Walnut is a tool for building interactive product demos that can be personalized, shared asynchronously, and tracked analytically – replacing live demos that break at the worst moment.
ENTRY ANGLES
Async-first demo platform with modular block library · Slide-level conversion funnel analytics for demos · CRM integration connecting demo engagement to pipeline stage
VERTICALS
CAPABILITIES
Interactive web experience building, Analytics and funnel analysis, CRM platform integration
Showing a product is more persuasive than describing it – but live demos have always been a liability for sales teams. They take time to set up, require hunting down the right test data, and have an unfortunate tendency to break at the worst possible moment. Experienced sales reps have learned to avoid them.
Walnut is an alternative: a tool for creating interactive, near-live product demos that can be personalized, shared asynchronously, and tracked analytically.
The workflow starts with a browser extension that lets sales reps pre-record specific product interactions – individual feature flows captured as replayable segments. These segments are saved to a library of blocks associated with a given product.
From those pre-recorded blocks and editable slides, reps assemble complete demonstrations. For each prospect, they can construct a custom narrative – a "Storyline" – by combining and reordering blocks to match the buyer's specific use case. A unique link is generated for each Storyline and sent to the prospect.
Every Storyline is tracked. Walnut logs sends, opens, and click-through conversions on links embedded in the demo. Sales teams can monitor how individual presentations are performing, identify which versions convert better, and iterate the content accordingly.
The modular demo-from-a-shared-block-library pattern is becoming a recognized component of async sales workflows. Walnut is not alone in this – the approach has been validated enough that it's appearing across multiple products built for distributed sales teams. That convergence confirms the structural insight rather than diluting it.
Adding pre-recorded product demonstration segments to that library – rather than relying only on slide-based content – is the meaningful extension. It could theoretically have been done with screen recording tools before Walnut existed, but it wasn't standard practice because nothing made it easy enough to be habitual. Walnut's value is making demo capture a native part of the sales workflow rather than a one-off production effort.
The analytics model deserves attention. The current tracking – sends, opens, link clicks – is useful but surface-level. The more interesting signal would be slide-to-slide progression: knowing not just whether a prospect opened the demo, but where they lost interest. That granularity would identify which blocks are conversion bottlenecks versus which reliably advance the viewer through the narrative. Combined with a shared block library, that data could eventually produce a performance ranking of blocks – which ones consistently appear in high-converting demos, and which ones correlate with drop-off – turning the library into an increasingly curated, data-informed asset rather than a growing archive of everything.
The form factor of sales presentations is shifting. What began as linear slide decks – illustrated support for a live sales call – has moved toward self-contained asynchronous experiences that work without the salesperson in the room. The better those experiences get, the more the presentation itself does the selling.

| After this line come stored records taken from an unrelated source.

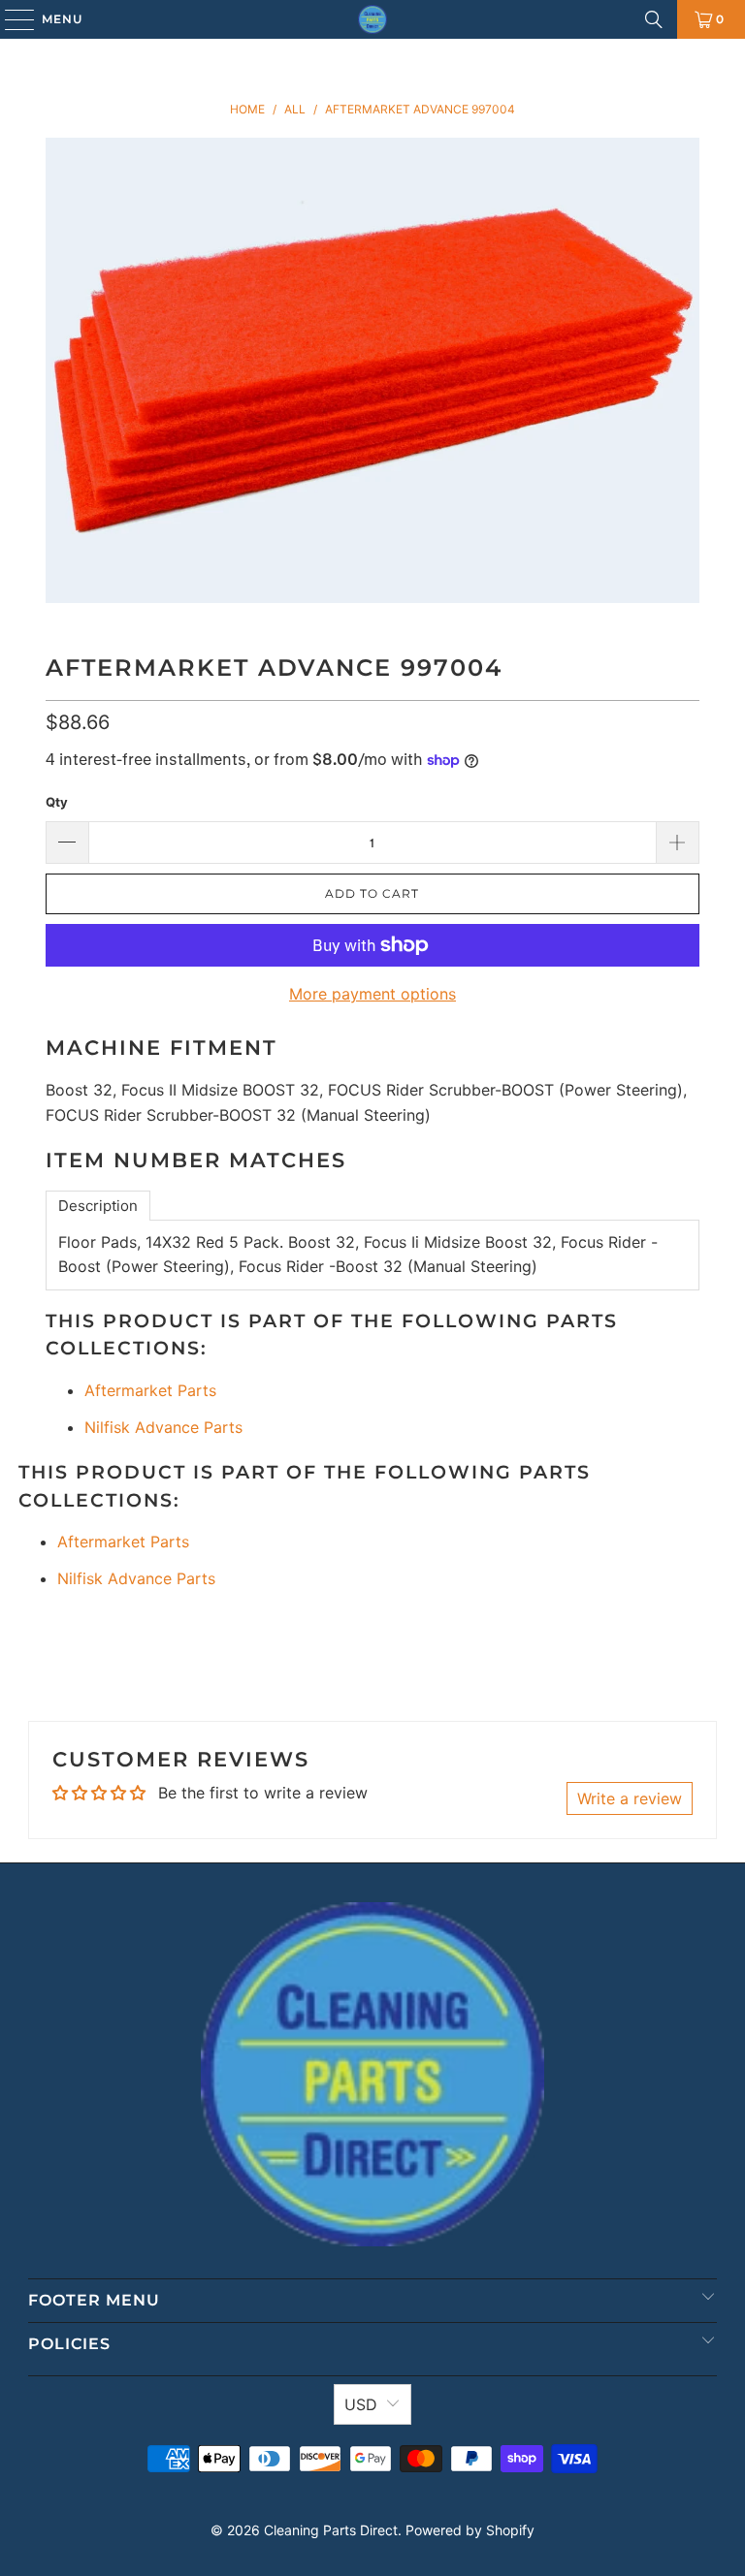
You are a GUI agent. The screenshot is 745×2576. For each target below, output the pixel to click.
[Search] (653, 19)
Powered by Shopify (469, 2530)
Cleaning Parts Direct (331, 2530)
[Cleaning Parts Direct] (372, 19)
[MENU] (10, 19)
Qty (57, 802)
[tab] (98, 1206)
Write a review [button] (629, 1798)
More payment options (372, 993)
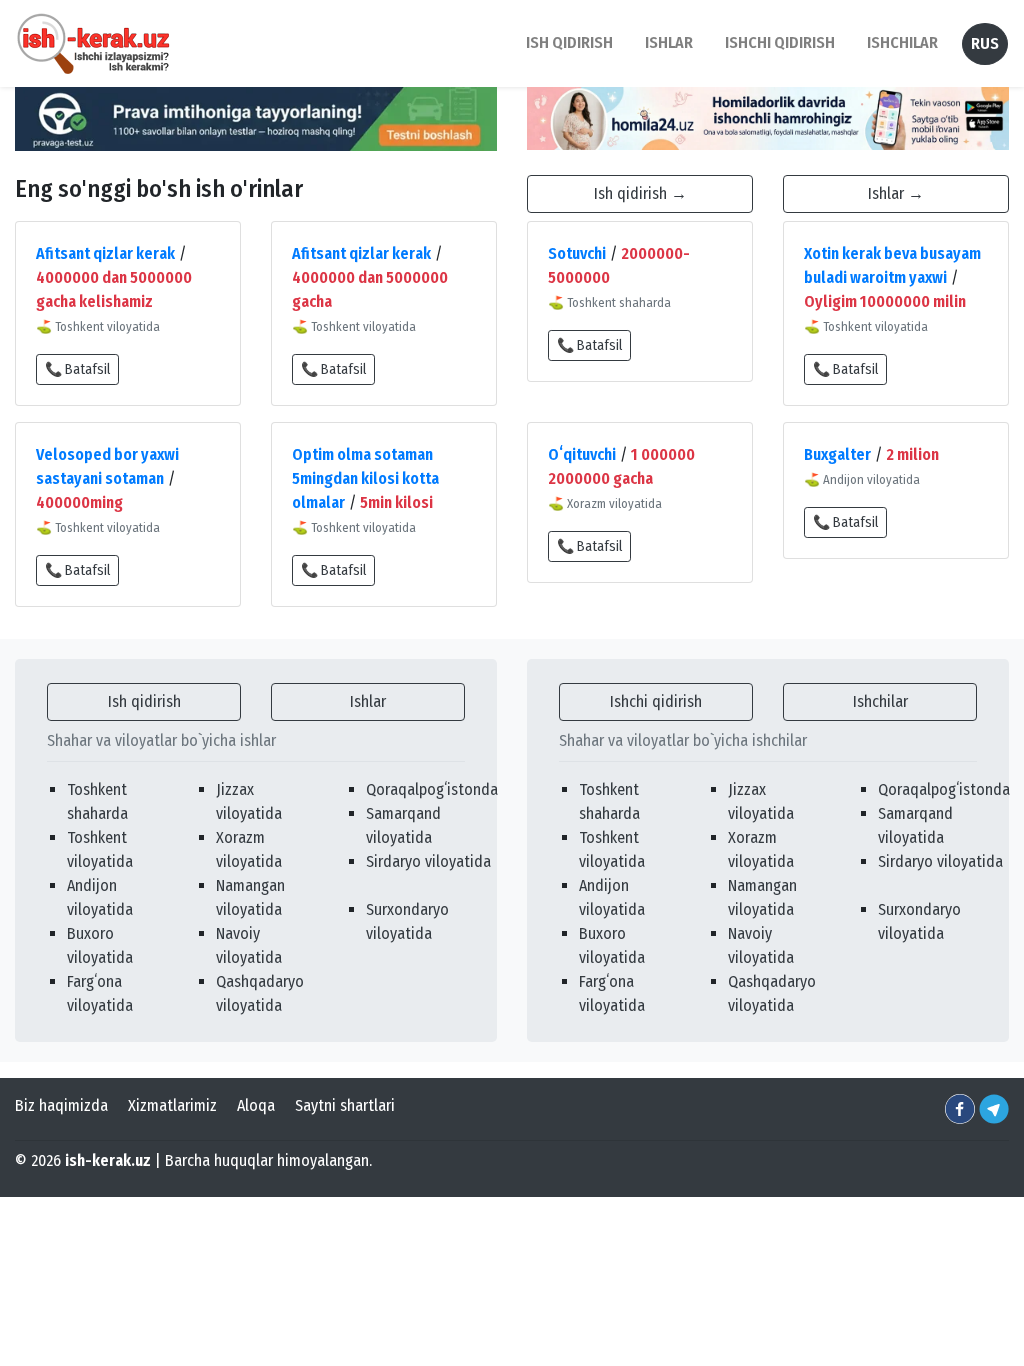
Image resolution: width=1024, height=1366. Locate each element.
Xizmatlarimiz (172, 1105)
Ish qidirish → (640, 193)
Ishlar (368, 701)
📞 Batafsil (77, 369)
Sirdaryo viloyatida (428, 861)
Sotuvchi (577, 253)
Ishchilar (880, 701)
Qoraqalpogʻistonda (432, 789)
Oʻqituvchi (582, 454)
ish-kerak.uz (108, 1160)
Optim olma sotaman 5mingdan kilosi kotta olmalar (365, 478)
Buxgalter (837, 454)
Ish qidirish (144, 701)
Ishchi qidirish (780, 42)
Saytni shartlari (345, 1105)
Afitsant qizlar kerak (105, 253)
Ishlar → (896, 193)
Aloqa (256, 1105)
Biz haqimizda (61, 1105)
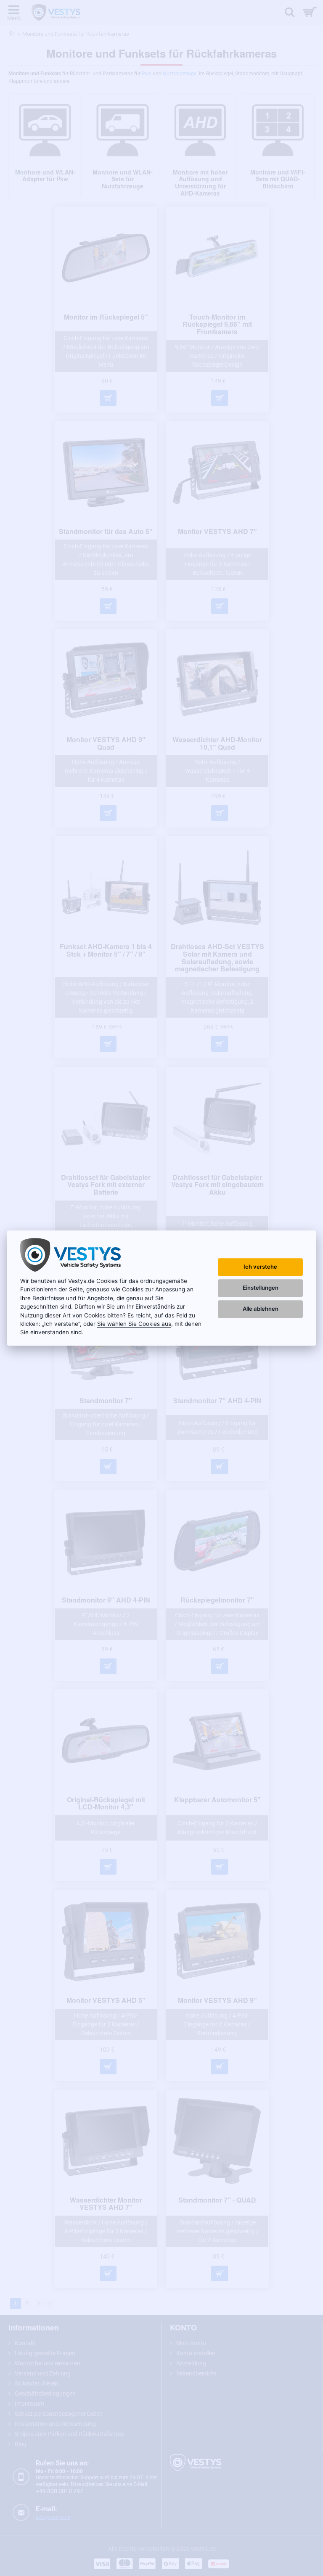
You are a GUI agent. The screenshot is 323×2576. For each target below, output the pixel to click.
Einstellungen (260, 1287)
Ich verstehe (260, 1266)
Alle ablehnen (260, 1308)
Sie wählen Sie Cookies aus (134, 1323)
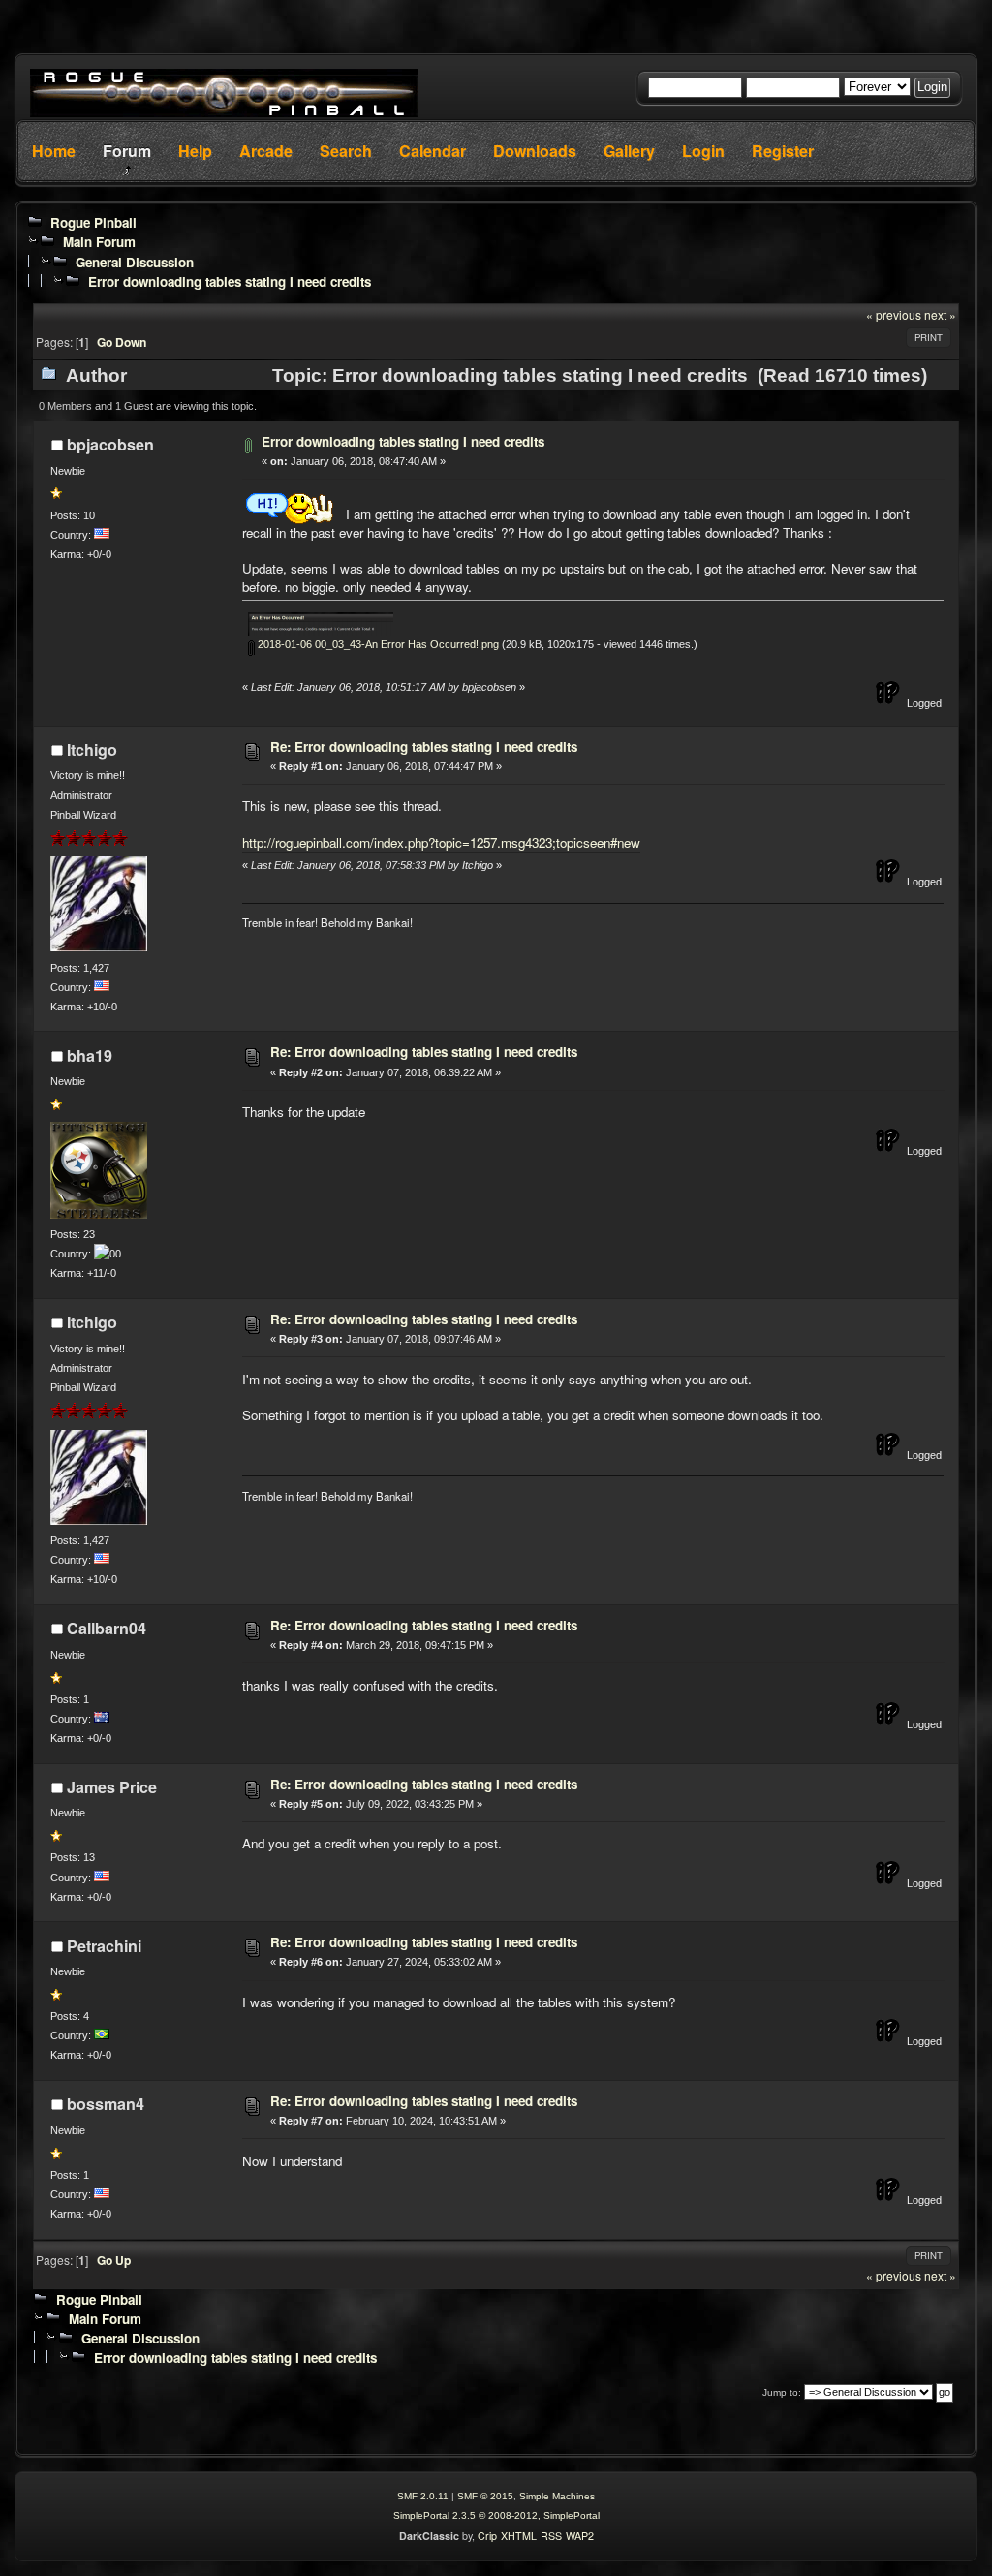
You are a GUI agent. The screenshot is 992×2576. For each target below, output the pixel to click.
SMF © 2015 (485, 2496)
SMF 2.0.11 (423, 2496)
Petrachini (104, 1946)
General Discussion (135, 262)
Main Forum (99, 242)
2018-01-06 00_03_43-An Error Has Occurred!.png (377, 644)
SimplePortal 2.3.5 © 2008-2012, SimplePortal (496, 2515)
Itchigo (92, 749)
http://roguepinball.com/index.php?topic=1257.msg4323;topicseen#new (441, 842)
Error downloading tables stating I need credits (229, 281)
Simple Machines (557, 2496)
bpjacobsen (110, 444)
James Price (112, 1787)
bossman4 (105, 2104)
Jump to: (781, 2392)
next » (940, 314)
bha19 (89, 1055)
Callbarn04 (106, 1628)
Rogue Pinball (93, 222)
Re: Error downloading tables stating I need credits (423, 746)
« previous (893, 314)
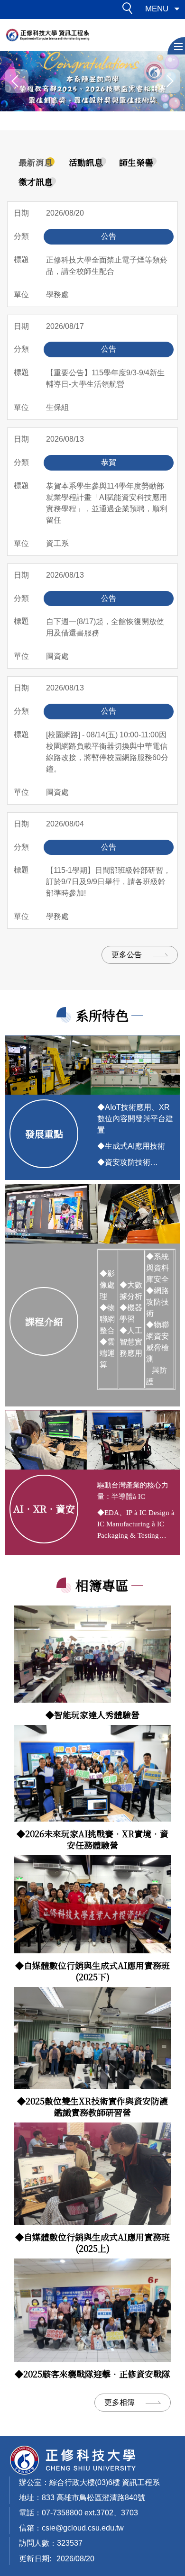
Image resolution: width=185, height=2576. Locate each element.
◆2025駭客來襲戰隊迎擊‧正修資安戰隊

Following that logic, the tools for creating sales presentations will continue to converge with the tools for building interactive web experiences. Branching paths based on viewer behavior, slide-level analytics that mirror website funnel analysis, integration with CRM for conversion tracking – all of these already exist in the web-building world and will migrate into presentation tools as the use cases overlap.
The near-term opportunity is straightforward: an async-first demo platform with a modular block library, conversion-funnel analytics at the slide level, and CRM integration for closing the loop between demo engagement and pipeline stage. Walnut is the clearest existing reference point for that product. The open question is how deeply the analytics layer can be developed – because that is where the real defensibility sits, not in the recording or assembly interface.